A/N: I'm back with another chapter! I've finished all my tests and my presentation which was about changes in orthopaedic trauma management – turned out to be not so bad. But most importantly I officially start my Easter holidays! I've got a whole month off, so expect this story to hopefully be finished in that time! Well, hope you all enjoy this chapter.
1 Week Later:
Aang's POV:
I cringe at the scowl on both Katara's and Kyla's faces.
"You should be in bed resting." They point out in sync. 'Great one healer on top of my head was bad enough, who needs two?'
"You can't really expect me to stay in bed all day." I grumble in annoyance causing Kyla to shake her head before turning to Katara beside her.

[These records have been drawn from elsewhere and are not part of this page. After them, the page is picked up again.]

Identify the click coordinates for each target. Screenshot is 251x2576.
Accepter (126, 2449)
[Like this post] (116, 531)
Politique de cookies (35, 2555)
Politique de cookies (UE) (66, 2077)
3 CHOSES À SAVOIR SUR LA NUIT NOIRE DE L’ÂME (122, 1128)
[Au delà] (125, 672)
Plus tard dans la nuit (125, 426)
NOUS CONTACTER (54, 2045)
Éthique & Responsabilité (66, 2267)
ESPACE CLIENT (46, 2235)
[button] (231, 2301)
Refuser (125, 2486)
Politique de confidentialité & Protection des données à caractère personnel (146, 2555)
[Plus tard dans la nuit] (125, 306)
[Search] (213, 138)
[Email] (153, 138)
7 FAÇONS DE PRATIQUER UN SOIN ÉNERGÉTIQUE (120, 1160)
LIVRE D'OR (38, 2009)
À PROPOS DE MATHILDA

"See, this is what I've had to put up with for the last 2 years." The healer complains which elicits a smirk from my Sifu.
"Well you certainly had more patience than I would've had." I roll my eyes at the two of them and walk towards the dining table and take a seat watching as they banter with one another. A soft smile makes its way up face. 'It's nice to see them getting along so well. For a while I was worried they wouldn't, but it seems my close brush with death has pulled them closer together.' Just then both Sokka and Zuko enter the room and do a double-take when they notice my presence at the table.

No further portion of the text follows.